# To do
Write each record again exactly as it stands.

# Provided records
************
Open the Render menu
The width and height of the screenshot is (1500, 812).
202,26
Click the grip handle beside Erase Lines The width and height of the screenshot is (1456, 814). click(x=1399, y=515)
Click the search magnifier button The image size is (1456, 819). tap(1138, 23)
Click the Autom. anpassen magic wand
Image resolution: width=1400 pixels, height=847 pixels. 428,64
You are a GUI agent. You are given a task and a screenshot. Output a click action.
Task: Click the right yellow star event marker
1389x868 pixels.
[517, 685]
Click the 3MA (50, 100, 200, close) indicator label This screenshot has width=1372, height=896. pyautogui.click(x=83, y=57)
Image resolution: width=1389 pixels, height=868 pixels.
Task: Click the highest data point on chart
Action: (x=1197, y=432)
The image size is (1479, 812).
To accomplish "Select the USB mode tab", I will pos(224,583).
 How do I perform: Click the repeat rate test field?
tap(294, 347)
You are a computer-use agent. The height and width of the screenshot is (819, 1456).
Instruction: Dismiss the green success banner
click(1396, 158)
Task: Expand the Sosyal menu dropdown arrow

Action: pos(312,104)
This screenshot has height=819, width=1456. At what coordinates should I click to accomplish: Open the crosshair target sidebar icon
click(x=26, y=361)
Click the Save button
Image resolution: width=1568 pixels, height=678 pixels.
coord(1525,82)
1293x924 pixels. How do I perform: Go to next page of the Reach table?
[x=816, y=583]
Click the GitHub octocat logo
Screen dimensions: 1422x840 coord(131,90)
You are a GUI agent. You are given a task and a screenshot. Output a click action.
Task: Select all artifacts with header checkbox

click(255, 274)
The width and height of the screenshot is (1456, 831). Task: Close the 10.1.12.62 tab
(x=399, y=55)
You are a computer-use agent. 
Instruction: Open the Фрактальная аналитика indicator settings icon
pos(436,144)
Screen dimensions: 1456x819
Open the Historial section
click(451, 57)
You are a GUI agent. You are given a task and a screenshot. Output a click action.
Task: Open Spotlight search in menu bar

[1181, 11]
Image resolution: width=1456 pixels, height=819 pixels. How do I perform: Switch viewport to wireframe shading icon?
************
# Task response
Open the Render menu
The width and height of the screenshot is (1500, 812).
202,26
Click the grip handle beside Erase Lines The width and height of the screenshot is (1456, 814). click(x=1399, y=515)
Click the search magnifier button The image size is (1456, 819). tap(1138, 23)
Click the Autom. anpassen magic wand
Image resolution: width=1400 pixels, height=847 pixels. 428,64
You are a GUI agent. You are given a task and a screenshot. Output a click action.
Task: Click the right yellow star event marker
1389x868 pixels.
[517, 685]
Click the 3MA (50, 100, 200, close) indicator label This screenshot has width=1372, height=896. pyautogui.click(x=83, y=57)
Image resolution: width=1389 pixels, height=868 pixels.
Task: Click the highest data point on chart
Action: (x=1197, y=432)
The image size is (1479, 812).
To accomplish "Select the USB mode tab", I will pos(224,583).
 How do I perform: Click the repeat rate test field?
tap(294, 347)
You are a computer-use agent. The height and width of the screenshot is (819, 1456).
Instruction: Dismiss the green success banner
click(1396, 158)
Task: Expand the Sosyal menu dropdown arrow

Action: pos(312,104)
This screenshot has height=819, width=1456. At what coordinates should I click to accomplish: Open the crosshair target sidebar icon
click(x=26, y=361)
Click the Save button
Image resolution: width=1568 pixels, height=678 pixels.
coord(1525,82)
1293x924 pixels. How do I perform: Go to next page of the Reach table?
[x=816, y=583]
Click the GitHub octocat logo
Screen dimensions: 1422x840 coord(131,90)
You are a GUI agent. You are given a task and a screenshot. Output a click action.
Task: Select all artifacts with header checkbox

click(255, 274)
The width and height of the screenshot is (1456, 831). Task: Close the 10.1.12.62 tab
(x=399, y=55)
You are a computer-use agent. 
Instruction: Open the Фрактальная аналитика indicator settings icon
pos(436,144)
Screen dimensions: 1456x819
Open the Historial section
click(451, 57)
You are a GUI agent. You are given a task and a screenshot. Output a click action.
Task: Open Spotlight search in menu bar

[1181, 11]
Image resolution: width=1456 pixels, height=819 pixels. How do I perform: Switch viewport to wireframe shading icon?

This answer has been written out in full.